For e.g the equation: ax+b=c ,has a solution : x =c-b/a ,a different to zero.
But we can prove that this solution is unique
The same we can prove for the equation :\(\displaystyle ax^2+bx+c=0\),\(\displaystyle a\neq 0\)
The OP wants all the real solutions
The equation is asking you to find the values of x and y that make the equation true.
The degree of an equation is the highest exponent of any variable. In this case, the highest exponent is 3, so the equation is a third-degree equation.
Yes, this equation can be solved algebraically by using techniques such as factoring or the quadratic formula.
There is no specific method that must be used to solve this equation.

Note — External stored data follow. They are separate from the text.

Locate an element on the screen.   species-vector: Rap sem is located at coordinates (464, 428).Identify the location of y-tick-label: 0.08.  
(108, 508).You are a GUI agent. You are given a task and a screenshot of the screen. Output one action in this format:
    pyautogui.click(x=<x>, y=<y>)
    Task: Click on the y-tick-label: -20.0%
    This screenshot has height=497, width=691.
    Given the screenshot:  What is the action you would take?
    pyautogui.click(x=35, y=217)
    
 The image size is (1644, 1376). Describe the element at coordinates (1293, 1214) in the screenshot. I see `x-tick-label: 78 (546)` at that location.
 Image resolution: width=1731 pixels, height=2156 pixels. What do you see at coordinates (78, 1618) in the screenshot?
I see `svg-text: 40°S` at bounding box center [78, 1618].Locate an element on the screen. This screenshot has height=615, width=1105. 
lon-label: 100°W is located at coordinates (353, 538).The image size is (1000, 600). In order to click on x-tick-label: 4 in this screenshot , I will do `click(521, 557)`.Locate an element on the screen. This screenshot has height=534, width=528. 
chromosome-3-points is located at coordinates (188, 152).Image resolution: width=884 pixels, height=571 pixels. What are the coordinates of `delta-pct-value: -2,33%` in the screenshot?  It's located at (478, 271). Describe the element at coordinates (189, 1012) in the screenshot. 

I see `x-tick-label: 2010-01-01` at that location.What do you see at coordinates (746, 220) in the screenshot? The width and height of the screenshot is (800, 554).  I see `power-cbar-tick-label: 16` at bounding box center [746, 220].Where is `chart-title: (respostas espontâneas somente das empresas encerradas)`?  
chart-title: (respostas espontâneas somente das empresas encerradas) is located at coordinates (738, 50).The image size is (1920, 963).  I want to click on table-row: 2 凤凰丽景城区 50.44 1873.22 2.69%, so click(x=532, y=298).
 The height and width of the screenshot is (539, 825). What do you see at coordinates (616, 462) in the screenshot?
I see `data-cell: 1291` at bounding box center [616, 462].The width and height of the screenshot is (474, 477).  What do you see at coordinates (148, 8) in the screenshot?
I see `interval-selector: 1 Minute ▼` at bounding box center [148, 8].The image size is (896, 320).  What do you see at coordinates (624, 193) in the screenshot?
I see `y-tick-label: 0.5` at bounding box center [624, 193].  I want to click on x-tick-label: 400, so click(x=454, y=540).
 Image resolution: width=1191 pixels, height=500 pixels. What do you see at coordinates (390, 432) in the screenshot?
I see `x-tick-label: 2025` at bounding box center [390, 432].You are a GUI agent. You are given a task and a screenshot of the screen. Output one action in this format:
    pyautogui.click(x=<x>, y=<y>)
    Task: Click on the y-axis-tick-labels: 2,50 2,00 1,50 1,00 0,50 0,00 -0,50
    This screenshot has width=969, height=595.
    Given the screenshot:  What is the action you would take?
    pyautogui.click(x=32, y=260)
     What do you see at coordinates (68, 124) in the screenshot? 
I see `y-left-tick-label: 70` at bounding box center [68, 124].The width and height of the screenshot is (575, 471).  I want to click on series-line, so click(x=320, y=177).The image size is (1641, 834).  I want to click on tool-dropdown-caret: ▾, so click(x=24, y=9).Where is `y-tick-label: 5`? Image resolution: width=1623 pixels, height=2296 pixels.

You can choose the method that you are most comfortable with or that seems most appropriate for the equation.
Yes, there are restrictions on the values of x and y in this equation. For example, since there are no square roots in this equation, the values of x and y must be real numbers. Additionally, the equation may have unique solutions or multiple solutions, depending on the values of the coefficients.